# EXERCISES
1 - In the diary entry below, who did the writer go running with?
2 - Please copy the diary entry below word for word, from "Thursday, April 23, 2009" to "I can't name.".
3 - Resume the diary entry below, starting right after its final sentence.

# SELECTED EXTRACT

Thursday, April 23, 2009

Save Your Generation.

I am either feeling completely dull and bored, or I'm bouncy and okay. Today was a bouncy day. I got things done. I smiled, I was friendly, I talked. I went running with Coco last night, it felt good. Life is too much for internet. It's been a ride. Don't think it's stopping any time soon. This week has been so emotional. Up and down and just draining. Other people's problems aren't mine. And yet every time, there I am. Just let me live.


My body is light today, where yesterday I was dragging the weight of everyone I've loved and hated at the same time. So many things have my head in a flurry. So, so many. I don't know who I miss or what I miss or if I'm missing anything at all. I get aches in my chest for people, and for things I can't name.

Tuesday was an "I don't care, I don't want to" fit but I'm better now. I feel bad but honestly, I was done. So done. And even after my fits, Alvena said she wants to see me in multiple English classes with seniors next year. It made me feel bad and good at the same time. It gave me hope that maybe, maybe, I can learn and enjoy it at the same time. That maybe if I stay at KCA and actually have challenging classes, it would look up. And earlier, while planning our park-relay-clusterfuck Community Circle, Bing told me I should be an event planner. Supposedly logistics are my thing and I'm good with bringing the not so obvious to the table and finding solutions to problems. It was flattering...hearing things like that just make me think and think on them because they just don't occur to me. It's strange hearing it from other people. I just realized that cluster-fuckness aside, I'm actually kind of looking forward to CC tomorrow. We'll see how it goes.

Eamon hitting Gabby really got to me. I've never seen a person so strong like Gabby near tears like that. I know she doesn't like me but I have this respect for her. I think too much. Little things make me upset...loyalty in my friends is the main thing I need. Without that you're really nothing to me. Most people don't see it the way I do. If you promised to do something with someone, something rather important, would you go and make plans to do that thing with other people RIGHT in front of them? Who does that? Why do I not matter inside the walls of that school? Why am I invisble? I don't tolerate being treated like shit. I am not capable of that, won't ever be. I just get tired of it, because I am NOT that person but for some reason, people keep treating me as if I am. I am done with that. I guess promises don't mean that much to some people.

# LISTED ENTRIES
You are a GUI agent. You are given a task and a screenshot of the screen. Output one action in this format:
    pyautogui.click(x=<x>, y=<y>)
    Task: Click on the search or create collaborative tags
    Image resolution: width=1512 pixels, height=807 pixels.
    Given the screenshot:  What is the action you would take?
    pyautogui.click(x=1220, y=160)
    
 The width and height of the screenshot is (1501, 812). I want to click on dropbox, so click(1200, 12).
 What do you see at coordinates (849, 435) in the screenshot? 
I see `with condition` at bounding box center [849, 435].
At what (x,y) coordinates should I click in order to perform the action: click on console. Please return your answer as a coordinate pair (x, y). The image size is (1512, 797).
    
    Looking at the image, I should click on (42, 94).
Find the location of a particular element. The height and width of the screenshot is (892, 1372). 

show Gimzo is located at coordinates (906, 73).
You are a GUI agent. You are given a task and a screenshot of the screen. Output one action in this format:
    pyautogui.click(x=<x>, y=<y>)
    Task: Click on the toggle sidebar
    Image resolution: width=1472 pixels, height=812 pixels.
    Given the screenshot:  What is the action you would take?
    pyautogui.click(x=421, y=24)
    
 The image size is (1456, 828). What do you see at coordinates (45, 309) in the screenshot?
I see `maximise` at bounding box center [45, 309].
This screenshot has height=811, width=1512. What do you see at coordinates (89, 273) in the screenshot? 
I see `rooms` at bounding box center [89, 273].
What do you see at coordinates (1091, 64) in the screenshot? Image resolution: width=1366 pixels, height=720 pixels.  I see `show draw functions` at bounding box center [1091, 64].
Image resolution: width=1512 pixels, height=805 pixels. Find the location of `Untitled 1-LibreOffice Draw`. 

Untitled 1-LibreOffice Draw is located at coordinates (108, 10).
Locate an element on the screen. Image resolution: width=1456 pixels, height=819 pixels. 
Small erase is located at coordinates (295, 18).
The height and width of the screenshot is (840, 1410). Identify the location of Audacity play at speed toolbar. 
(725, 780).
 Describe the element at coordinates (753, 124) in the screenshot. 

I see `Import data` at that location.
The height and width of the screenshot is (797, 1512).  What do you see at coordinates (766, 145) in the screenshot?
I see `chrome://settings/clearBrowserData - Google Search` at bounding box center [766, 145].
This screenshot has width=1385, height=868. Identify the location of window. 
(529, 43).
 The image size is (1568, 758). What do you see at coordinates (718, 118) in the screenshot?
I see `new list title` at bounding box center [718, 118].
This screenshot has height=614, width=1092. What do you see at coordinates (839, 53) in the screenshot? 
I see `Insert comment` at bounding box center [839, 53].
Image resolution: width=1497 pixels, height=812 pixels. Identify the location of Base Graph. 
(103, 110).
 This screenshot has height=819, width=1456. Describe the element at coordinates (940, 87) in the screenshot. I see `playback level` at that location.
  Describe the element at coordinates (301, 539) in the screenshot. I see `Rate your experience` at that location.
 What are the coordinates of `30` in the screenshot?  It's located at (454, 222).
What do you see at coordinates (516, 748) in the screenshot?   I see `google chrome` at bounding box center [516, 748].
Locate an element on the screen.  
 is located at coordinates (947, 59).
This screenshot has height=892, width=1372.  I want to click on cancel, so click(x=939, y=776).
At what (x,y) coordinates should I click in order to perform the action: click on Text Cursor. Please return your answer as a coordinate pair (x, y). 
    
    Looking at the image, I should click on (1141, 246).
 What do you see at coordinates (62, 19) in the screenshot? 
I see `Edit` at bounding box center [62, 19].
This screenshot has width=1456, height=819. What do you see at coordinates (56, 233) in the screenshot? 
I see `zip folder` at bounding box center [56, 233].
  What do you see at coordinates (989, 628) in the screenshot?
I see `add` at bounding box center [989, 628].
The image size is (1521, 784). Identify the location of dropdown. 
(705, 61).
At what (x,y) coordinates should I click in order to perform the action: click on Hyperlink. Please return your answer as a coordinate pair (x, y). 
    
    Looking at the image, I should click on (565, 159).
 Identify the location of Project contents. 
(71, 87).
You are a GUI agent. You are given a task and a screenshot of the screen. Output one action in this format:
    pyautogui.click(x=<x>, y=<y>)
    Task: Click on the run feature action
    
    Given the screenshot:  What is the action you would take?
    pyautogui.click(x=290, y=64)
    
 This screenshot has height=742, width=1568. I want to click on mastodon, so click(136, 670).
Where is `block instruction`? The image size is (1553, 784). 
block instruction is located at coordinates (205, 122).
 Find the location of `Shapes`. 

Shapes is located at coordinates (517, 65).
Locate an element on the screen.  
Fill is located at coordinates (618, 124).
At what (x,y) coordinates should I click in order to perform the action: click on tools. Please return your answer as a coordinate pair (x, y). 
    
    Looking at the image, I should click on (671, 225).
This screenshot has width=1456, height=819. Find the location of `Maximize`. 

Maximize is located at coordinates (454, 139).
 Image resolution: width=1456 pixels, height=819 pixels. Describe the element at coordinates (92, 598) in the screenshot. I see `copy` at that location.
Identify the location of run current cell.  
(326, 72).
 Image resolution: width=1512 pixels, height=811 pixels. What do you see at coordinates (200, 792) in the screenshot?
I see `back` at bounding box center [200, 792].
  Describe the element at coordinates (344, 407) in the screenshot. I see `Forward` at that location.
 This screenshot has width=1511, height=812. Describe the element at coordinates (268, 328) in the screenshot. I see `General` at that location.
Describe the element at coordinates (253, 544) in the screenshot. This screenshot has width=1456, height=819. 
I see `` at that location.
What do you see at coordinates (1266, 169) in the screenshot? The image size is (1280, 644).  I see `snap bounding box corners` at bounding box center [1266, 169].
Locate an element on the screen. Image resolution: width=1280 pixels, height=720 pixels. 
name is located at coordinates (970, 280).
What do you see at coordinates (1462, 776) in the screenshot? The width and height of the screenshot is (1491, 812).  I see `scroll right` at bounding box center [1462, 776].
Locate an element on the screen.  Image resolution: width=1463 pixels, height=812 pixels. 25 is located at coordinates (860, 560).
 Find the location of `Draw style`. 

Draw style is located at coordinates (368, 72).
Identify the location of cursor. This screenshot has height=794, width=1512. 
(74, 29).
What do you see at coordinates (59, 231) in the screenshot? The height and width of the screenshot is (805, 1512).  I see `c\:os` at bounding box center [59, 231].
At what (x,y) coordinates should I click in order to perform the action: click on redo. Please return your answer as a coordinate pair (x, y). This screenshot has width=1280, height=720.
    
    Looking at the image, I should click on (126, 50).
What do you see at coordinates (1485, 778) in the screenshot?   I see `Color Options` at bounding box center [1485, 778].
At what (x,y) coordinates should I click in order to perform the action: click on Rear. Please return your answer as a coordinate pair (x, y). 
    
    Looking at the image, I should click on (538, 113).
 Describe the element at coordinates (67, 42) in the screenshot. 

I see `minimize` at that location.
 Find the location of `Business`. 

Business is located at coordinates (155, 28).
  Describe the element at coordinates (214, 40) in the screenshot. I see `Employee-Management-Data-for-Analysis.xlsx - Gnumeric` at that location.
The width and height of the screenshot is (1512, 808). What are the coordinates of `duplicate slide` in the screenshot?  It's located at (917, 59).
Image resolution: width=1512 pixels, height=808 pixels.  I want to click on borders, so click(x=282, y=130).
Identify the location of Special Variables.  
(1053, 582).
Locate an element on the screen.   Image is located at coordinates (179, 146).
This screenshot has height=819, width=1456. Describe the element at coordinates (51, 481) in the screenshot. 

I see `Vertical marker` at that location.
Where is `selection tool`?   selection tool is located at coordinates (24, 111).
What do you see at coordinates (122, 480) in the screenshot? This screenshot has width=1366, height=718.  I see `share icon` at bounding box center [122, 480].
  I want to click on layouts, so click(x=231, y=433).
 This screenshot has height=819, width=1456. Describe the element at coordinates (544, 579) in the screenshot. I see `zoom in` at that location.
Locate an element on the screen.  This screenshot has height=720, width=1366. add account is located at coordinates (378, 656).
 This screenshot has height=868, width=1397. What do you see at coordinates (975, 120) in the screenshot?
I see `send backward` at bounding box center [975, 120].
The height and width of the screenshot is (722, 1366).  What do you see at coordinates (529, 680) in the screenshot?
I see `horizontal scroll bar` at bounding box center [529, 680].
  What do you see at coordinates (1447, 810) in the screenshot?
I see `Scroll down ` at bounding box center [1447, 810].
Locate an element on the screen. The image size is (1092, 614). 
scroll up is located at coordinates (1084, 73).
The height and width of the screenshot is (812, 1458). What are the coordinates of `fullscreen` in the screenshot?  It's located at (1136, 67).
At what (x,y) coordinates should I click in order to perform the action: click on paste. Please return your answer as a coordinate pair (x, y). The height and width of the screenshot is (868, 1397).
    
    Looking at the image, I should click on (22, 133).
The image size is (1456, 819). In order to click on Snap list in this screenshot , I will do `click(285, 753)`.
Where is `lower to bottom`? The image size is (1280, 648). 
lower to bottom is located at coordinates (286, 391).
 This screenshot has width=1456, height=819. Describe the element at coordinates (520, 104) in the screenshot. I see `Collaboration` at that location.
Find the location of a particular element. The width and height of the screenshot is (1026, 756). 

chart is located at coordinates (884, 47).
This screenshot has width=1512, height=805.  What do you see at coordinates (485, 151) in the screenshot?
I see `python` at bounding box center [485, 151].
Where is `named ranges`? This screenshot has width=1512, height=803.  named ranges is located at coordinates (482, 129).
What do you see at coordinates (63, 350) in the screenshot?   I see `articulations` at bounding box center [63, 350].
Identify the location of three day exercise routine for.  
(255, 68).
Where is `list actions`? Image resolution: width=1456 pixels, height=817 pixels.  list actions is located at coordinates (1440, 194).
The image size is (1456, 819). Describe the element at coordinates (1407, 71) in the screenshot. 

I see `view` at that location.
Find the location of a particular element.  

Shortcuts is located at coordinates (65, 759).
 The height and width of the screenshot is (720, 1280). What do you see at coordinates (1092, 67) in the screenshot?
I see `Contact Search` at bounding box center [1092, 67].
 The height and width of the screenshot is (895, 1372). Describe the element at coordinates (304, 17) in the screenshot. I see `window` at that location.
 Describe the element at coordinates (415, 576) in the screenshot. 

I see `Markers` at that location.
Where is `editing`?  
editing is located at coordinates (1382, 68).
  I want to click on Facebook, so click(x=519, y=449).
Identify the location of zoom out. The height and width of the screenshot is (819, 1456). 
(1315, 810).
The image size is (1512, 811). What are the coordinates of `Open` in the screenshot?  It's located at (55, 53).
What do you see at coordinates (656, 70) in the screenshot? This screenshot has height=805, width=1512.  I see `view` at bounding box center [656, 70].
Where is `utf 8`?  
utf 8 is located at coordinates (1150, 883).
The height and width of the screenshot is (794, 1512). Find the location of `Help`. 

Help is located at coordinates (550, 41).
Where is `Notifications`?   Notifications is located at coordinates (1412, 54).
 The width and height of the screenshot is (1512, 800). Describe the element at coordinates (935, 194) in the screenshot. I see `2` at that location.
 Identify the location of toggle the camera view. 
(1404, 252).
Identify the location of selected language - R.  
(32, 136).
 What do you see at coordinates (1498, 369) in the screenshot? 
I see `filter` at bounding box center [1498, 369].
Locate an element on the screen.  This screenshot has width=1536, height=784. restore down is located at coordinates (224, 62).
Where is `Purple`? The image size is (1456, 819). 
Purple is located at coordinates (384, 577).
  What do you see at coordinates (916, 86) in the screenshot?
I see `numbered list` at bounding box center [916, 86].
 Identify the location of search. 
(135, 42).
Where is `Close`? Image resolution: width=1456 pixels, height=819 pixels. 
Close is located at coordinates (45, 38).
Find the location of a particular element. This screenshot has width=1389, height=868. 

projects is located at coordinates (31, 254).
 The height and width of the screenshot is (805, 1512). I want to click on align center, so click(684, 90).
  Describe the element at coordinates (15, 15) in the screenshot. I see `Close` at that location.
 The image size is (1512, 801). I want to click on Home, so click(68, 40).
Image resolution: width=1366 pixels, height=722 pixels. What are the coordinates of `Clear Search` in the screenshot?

# TASK-BY-TASK OUTPUTS
1 - Coco

2 -
Thursday, April 23, 2009

Save Your Generation.

I am either feeling completely dull and bored, or I'm bouncy and okay. Today was a bouncy day. I got things done. I smiled, I was friendly, I talked. I went running with Coco last night, it felt good. Life is too much for internet. It's been a ride. Don't think it's stopping any time soon. This week has been so emotional. Up and down and just draining. Other people's problems aren't mine. And yet every time, there I am. Just let me live.


My body is light today, where yesterday I was dragging the weight of everyone I've loved and hated at the same time. So many things have my head in a flurry. So, so many. I don't know who I miss or what I miss or if I'm missing anything at all. I get aches in my chest for people, and for things I can't name.

3 -
But besides that, Anne wasn't there today. Ray let us sit in on the band rehearsal for the concert tonight. I will always be in love with live music. Only at my school will you walk down the hall hearing someone scream with the sickest music behind them as if you were at a punk show. It is the best, most secure and comforting feeling in the world. As if having your own soundtrack, but better because those are kids up there, just like you. I watched Caleb kill it with just his voice and an acoustic guitar. More and more lately I've been having these feelings and thoughts of "That's what I want to do. I need to have that in my life." and they aren't going away. I love it.

Things are happening. I can feel it. Like everything is going to start once summer gets here. It's optimism shining down on the new flowers and my face. It's walking down streets where everything is green. It's laughing with people you hate to love. I want a cigarette and the weight to just fall off. Underneath it all I just know things have to get better. And they will. It is gorgeous outside. Today is a good day.